Terça-feira, 15 / 05 / 2012

Folha de São Paulo
"Crise europeia derruba mercados" 

Dólar dispara, chega a alcançar R$ 2 e fecha a R$ 1,99; Bovespa recua 3,2% e quase anula os ganhos deste ano

O prolongado impasse político na Grécia, novas preocupações com o futuro do euro e a derrota eleitoral do partido da chanceler da Alemanha, Angela Merkel, derrubaram os mercados. Com as incertezas, os investidores do mundo todo fugiram das aplicações de maior risco para buscar opções mais seguras, como os títulos públicos dos EUA.

O Estado de São Paulo
"Risco grego para o euro afeta bolsas e dólar encosta em R$ 2" 

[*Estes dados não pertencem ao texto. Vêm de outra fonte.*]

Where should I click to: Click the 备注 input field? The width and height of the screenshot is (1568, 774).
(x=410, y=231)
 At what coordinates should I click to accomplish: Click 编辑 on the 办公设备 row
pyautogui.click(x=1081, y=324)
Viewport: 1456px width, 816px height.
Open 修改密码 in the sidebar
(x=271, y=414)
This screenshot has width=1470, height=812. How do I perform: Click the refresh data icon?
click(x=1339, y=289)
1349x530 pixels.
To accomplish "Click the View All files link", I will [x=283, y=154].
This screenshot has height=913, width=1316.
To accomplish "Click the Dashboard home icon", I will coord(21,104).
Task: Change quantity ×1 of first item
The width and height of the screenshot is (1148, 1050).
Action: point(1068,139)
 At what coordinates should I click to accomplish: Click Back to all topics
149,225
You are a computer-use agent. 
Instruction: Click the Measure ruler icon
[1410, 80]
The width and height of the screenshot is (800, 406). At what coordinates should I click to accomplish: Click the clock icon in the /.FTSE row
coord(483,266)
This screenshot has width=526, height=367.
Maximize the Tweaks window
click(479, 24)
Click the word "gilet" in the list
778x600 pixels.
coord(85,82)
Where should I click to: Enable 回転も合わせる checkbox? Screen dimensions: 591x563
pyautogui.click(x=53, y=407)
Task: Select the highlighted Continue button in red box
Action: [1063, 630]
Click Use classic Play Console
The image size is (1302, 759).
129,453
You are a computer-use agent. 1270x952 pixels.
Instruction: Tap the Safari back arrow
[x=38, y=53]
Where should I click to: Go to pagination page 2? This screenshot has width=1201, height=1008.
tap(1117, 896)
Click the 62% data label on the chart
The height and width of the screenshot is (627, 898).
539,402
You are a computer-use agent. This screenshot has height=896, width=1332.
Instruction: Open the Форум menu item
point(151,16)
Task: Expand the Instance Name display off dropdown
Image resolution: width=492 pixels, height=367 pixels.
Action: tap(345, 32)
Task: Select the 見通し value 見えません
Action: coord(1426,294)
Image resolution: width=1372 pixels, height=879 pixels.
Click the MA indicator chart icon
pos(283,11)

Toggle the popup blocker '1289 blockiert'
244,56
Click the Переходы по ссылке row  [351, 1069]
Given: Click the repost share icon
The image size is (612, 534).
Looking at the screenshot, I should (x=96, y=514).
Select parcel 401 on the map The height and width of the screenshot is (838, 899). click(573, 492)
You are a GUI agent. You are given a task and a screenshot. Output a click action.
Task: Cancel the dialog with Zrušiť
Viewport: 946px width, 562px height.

Mercados desabam em meio a impasse político que pode levar a situação inédita na União Europeia

A instabilidade política na Grécia provocou ontem nova onda de choque no mercado financeiro global. Preocupados com a possibilidade da saída de Atenas da zona do euro, os investidores levaram as bolsas de valores ao vermelho. No Brasil, o dólar se aproximou de R$ 2 e o Ibovespa fechou no menor nível do ano. Pesaram para os investidores as recentes declarações de autoridades da UE segundo as quais a Grécia terá de sair do euro se não cumprir os acordos de austeridade. Em outro sintoma da crise, a agência de classificação de risco Moody’s anunciou o rebaixamento no crédito de 26 bancos italianos. Em meio ao impasse para a formação de novo governo, o presidente da Grécia, Carolo Papoulias, propôs ontem a criação de um gabinete de “notáveis”, isto é, pessoas de fora dos círculos políticos. A proposta deve ser discutida até quinta-feira. Se for rejeitada, novas eleições serão convocadas.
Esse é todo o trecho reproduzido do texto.